Zoals is overwogen in 6.1 behoren verzoekster en haar kinderen niet tot de doelgroep van deze noodopvang. Het college heeft hen desondanks gedurende de te beoordelen periode feitelijk opgevangen en later gedoogd in de noodopvang. Inmiddels verblijven verzoekster en haar kinderen al meer dan drie jaar in de noodopvang. Zoals is overwogen in 5.3 moet verzoekster echter in staat worden geacht zelf in onderdak voor haar en haar gezin te kunnen voorzien.
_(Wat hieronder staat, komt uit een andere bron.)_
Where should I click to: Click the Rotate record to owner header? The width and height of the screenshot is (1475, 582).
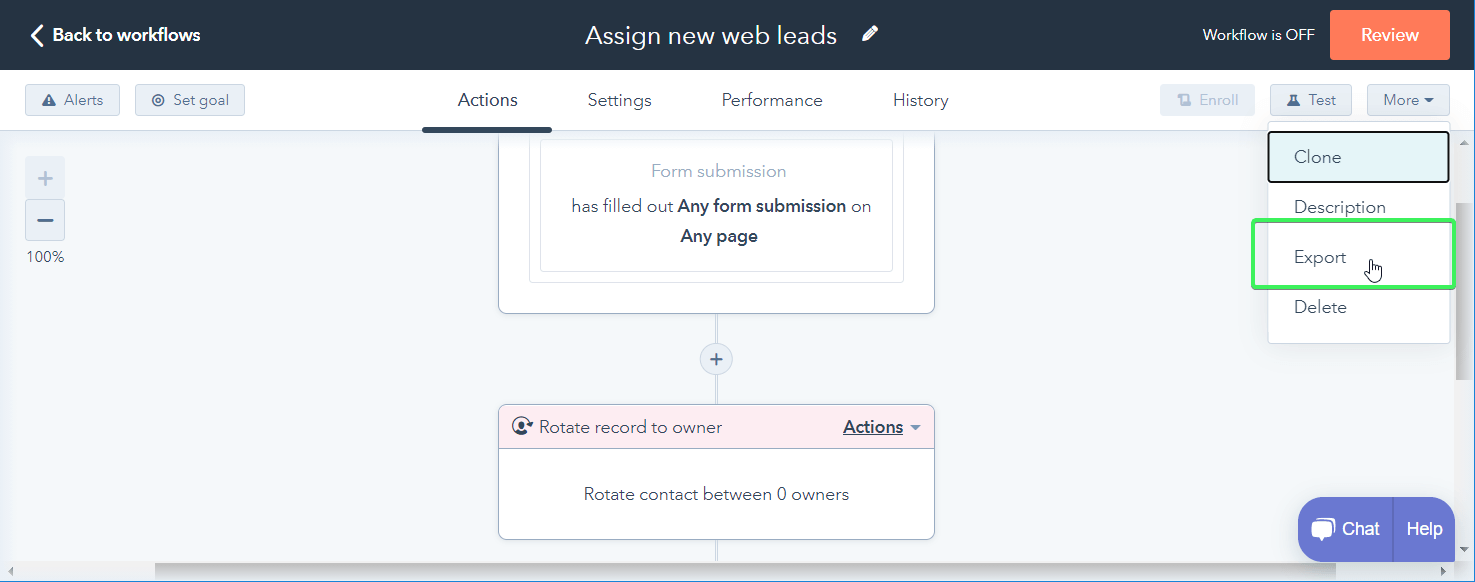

Verzoekster heeft niet al het mogelijke gedaan om in Nederland onderdak te krijgen. Het procesdossier bevat namelijk veel aanwijzingen dat verzoekster woonruimte wenst in de randstad en zich onvoldoende heeft ingespannen om voor haar kansrijke woningen te accepteren in regio’s waar de woondruk minder hoog is. Deze aanwijzingen zijn overigens ook doorslaggevend geweest voor de civiele rechters om de in 1.4 genoemde vordering toe te wijzen. Daarnaast moet worden meegewogen dat in de noodopvang slechts een beperkt aantal plaatsen beschikbaar is. Dit betekent dat het toelaten van verzoekster en haar kinderen tot de noodopvang tot gevolg heeft dat andere dakloze Amsterdamse gezinnen, die wel voldoen aan de eis van regiobinding, geen gebruik kunnen maken van deze noodopvang.
6.5.
Daarbij blijkt uit het rapport van de RvdK dat het inmiddels zeker niet meer in het belang van de kinderen is dat hun verblijf in de noodopvang (één kamer voor vier personen, waaronder twee dochters in de puberleeftijd) nog langer voortduurt. Het college heeft daarbij toegezegd te garanderen dat de kinderen niet op straat komen te staan.
6.6.
Uit het voorgaande volgt dat niet kan worden gezegd dat de voor verzoekster en haar kinderen nadelige gevolgen van de weigering van de noodopvang onevenredig zijn in verhouding met de te dienen doelen. Zoals eerder overwogen ziet de Raad zich in zaken over opvang geconfronteerd met de gevolgen van de woningnood en vindt dit een zeer zorgelijke ontwikkeling. [2] Deze zaak is hiervan een voorbeeld. De voorzieningenrechter doet een dringend beroep op de centrale overheid om in samenwerking met lagere overheden en instanties op zeer korte termijn een oplossing te zoeken voor dit maatschappelijk probleem.

Conclusie en gevolgen

7.1.
Het hoger beroep slaagt dus niet. De aangevallen uitspraak wordt bevestigd. Er bestaat dan ook geen aanleiding om een voorlopige voorziening te treffen. Het daartoe strekkend verzoek wordt afgewezen. Dit betekent dat de afwijzing van de aanvraag voor een maatwerkvoorziening opvang en de weigering van de noodopvang in stand blijven.
7.2.
Omdat het hoger beroep niet slaagt krijgt verzoekster geen vergoeding voor haar proceskosten en het betaalde griffierecht.

BESLISSING

De voorzieningenrechter van de Centrale Raad van Beroep
  • bevestigt de aangevallen uitspraak;
  • wijst het verzoek tot het treffen van een voorlopige voorziening af.
Deze uitspraak is gedaan door H.J. de Mooij, in tegenwoordigheid van C.K. Teunissen als griffier. De beslissing is uitgesproken in het openbaar op 18 januari 2024.
(getekend) H.J. de Mooij
(getekend) C.K. Teunissen

Voetnoten

1.Artikel 8:108, eerste lid, van de Algemene wet bestuursrecht (Awb) in verbinding met artikel 8:86, eerste lid, van de Awb.
2.Zie de uitspraak van 18 oktober 2023, ECLI:NL:CRVB:2023:1931.